Icecast documentation update for stream_auth.

svn path=/icecast/trunk/icecast/; revision=18808

doc/icecast2_config_file.html

@@ -434,9 +434,8 @@ The source of the relay may require authentication itself, if so state the passw
         <hidden>1</hidden>
         <burst-size>65536</burst-size>
         <mp3-metadata-interval>4096</mp3-metadata-interval>
-        <authentication type="htpasswd">
-                <option name="filename" value="myauth"/>
-                <option name="allow_duplicate_users" value="0"/>
+        <authentication type="xxxxxx">
+                <!-- See listener authentiaction documentation -->
         </authentication>
         <on-connect>/home/icecast/bin/source-start</on-connect>
         <on-disconnect>/home/icecast/bin/source-end</on-disconnect>
@@ -464,7 +463,8 @@ Do not set this value unless you are sure that the source clients connecting to
 </div>
 <h4>password</h4>
 <div class="indentedbox">
-An optional value which will set the password that a source must use to connect using this mountpoint.
+An optional value which will set the password that a source must use to connect using this mountpoint.<br />
+There is also a <a href="icecast2_listenerauth.html#stream_auth">URL based authentication method</a> for sources that can be used instead.
 </div>
 <h4>max-listeners</h4>
 <div class="indentedbox">
@@ -618,7 +618,7 @@ relay to be shown
 </div>
 <h4>authentication</h4>
 <div class="indentedbox">
-This specifies that the named mount point will require listener authentication.  Currently, we only support a file-based authentication scheme (type=htpasswd).  Users and encrypted password are placed in this file (separated by a :) and all requests for this mountpoint will require that a user and password be supplied for authentication purposes.  These values are passed in via normal HTTP Basic Authentication means (i.e. http://user:password@stream:port/mountpoint.ogg).  Users and Passwords are maintained via the web admin interface.  A mountpoint configured with an authenticator will display a red key next to the mount point name on the admin screens.  You can read more about listener authentication <a href="icecast2_listenerauth.html">here</a>.
+This specifies that the named mount point will require listener (or source) authentication.  Currently, we support a file-based authentication scheme (type=htpasswd) and URL based authentication request forwarding.

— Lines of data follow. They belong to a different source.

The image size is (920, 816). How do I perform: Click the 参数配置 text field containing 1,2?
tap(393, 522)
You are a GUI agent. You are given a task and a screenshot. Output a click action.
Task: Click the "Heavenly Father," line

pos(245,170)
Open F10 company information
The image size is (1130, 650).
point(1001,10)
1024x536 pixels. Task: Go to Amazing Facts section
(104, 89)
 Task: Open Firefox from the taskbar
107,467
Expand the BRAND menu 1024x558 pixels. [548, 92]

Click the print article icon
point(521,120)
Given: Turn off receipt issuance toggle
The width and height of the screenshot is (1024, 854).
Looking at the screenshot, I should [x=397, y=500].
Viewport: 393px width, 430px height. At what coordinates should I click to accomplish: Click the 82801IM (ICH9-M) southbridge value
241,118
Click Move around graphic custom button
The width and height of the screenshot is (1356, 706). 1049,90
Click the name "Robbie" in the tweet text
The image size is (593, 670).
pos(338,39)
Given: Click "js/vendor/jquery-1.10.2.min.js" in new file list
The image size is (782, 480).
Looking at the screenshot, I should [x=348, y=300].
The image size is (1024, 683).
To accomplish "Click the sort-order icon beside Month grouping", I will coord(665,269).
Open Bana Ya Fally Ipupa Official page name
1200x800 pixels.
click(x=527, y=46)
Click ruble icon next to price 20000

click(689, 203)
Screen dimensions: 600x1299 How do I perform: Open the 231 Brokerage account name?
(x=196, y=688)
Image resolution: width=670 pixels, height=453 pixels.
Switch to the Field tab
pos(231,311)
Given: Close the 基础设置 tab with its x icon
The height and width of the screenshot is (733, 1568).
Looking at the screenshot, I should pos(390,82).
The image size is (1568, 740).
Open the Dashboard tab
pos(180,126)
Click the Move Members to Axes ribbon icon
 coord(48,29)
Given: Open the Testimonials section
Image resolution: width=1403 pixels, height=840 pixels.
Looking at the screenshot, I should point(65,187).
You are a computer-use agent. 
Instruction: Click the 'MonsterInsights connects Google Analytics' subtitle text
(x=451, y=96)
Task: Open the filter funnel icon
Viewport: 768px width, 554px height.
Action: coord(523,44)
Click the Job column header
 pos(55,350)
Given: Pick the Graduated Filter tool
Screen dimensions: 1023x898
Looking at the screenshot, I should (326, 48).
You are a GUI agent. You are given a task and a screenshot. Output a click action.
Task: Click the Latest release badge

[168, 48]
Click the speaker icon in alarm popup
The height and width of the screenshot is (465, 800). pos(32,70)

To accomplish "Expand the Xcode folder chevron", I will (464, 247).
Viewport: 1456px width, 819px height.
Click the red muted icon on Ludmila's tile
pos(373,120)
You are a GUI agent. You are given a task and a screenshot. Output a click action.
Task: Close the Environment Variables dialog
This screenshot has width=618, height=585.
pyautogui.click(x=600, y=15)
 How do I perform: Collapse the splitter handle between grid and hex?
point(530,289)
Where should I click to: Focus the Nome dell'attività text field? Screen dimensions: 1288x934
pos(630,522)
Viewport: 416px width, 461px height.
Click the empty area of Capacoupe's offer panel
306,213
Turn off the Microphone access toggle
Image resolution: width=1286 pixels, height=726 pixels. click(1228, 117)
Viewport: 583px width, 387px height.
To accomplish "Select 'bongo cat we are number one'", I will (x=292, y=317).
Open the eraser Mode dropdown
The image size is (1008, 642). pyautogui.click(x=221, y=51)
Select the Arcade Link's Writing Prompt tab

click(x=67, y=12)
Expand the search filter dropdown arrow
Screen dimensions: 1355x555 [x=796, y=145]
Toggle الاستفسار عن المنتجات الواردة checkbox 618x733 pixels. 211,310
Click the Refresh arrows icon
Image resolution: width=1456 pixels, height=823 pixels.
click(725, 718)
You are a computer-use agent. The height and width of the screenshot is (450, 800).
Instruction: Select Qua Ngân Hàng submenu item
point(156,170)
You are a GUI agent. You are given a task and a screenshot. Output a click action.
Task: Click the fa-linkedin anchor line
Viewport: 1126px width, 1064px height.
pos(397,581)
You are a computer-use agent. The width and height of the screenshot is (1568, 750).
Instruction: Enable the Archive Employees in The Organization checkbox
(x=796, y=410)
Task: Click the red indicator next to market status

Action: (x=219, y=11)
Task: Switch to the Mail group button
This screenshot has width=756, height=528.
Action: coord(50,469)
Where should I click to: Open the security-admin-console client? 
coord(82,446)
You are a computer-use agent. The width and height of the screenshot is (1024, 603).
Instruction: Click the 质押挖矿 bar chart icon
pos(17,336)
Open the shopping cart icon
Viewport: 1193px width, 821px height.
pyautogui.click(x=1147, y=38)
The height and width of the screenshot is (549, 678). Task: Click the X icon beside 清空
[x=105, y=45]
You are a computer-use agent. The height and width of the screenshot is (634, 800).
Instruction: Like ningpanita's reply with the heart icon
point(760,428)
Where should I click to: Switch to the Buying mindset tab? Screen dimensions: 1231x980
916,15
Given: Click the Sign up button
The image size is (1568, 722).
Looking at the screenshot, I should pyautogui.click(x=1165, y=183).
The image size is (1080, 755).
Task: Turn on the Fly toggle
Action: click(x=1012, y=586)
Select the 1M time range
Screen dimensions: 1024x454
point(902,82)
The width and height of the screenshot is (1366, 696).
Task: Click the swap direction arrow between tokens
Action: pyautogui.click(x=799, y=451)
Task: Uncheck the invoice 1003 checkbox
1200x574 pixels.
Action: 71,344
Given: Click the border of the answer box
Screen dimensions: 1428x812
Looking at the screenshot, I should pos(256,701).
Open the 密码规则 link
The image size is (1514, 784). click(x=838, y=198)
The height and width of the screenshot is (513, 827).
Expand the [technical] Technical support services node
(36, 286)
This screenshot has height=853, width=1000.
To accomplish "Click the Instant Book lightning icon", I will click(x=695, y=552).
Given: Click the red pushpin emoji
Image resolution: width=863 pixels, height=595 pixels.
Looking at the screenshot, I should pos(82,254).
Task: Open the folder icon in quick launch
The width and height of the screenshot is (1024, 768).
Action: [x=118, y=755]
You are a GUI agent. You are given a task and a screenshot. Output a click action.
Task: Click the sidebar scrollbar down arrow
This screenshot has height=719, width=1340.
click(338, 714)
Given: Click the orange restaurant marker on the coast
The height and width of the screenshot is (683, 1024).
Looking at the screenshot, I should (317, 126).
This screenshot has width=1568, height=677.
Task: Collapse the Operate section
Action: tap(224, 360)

A mountpoint configured with an authenticator will display a red key next to the mount point name on the admin screens.  You can read more about listener authentication and URL based source authentication <a href="icecast2_listenerauth.html">here</a>.
 </div>
 <h4>on-connect</h4>
 <div class="indentedbox">

doc/icecast2_listenerauth.html

@@ -95,6 +95,7 @@ config file.  The following shows the list of options available :</p>
             &lt;option name="timelimit_header" value="icecast-auth-timelimit:"/&gt;
             &lt;option name="headers"          value="x-pragma,x-token"/&gt;
             &lt;option name="header_prefix"    value="ClientHeader."/&gt;
+            &lt;option name="stream_auth" value="http://myauthserver.com/listener_left.php"/&gt;
         &lt;/authentication&gt;
     &lt;/mount&gt;
 </pre>
@@ -142,6 +143,22 @@ note that each option data is escaped before being passed via POST
 </pre>
 <p>Again this is similar to the add option, the difference being that a duration is passed
 reflecting the number of seconds the listener was connected for </p>
+<div id="stream_auth" >
+<h3>stream_auth</h3>
+<p>Technically this does not belong to listener authentication, but due to its similarity
+it is explained here too. When a source connects, before anything is sent back to them, 
+this request is processed.  The default action is to reject a source unless the auth server
+sends back a response header which may be stated in the 'header' option
+</p>
+<p>POST details are</p>
+<pre>
+    action=stream_auth&amp;mount=/stream.ogg&amp;ip=192.0.2.0&amp;server=icecast.example.org&amp;port=8000&amp;user=source&amp;pass=password&amp;admin=1
+</pre>
+<p>The request contains: the mountpoint, the IP from which the source client is connecting,
+the hostname of the icecast server the client tries to connect to,
+the port of said server and finally username and password as sent by the source client. 
+As admin requests can come in for a stream (eg metadata update) these requests can be 
+issued while stream is active. For these &amp;admin=1 is added to the POST details.</p></div>
 <h3>auth_header</h3>
 <p>The expected response header to be returned that allows the authencation to take
 place may be specified here. The default is 
@@ -154,7 +171,7 @@ figure (which represents seconds) then that is how long the client will remain c
 </p>
 <h3>headers</h3>
 <p>This is a list of HTTP headers provided by the client which should be passed to the authencation service.
-Those headers are prepended by the value of header_prefix and send as post parameters.
+Those headers are prepended by the value of header_prefix and sent as post parameters.
 </p>
 <h3>header_prefix</h3>
 <p>This is the prefix used for passing client headers. See headers for details.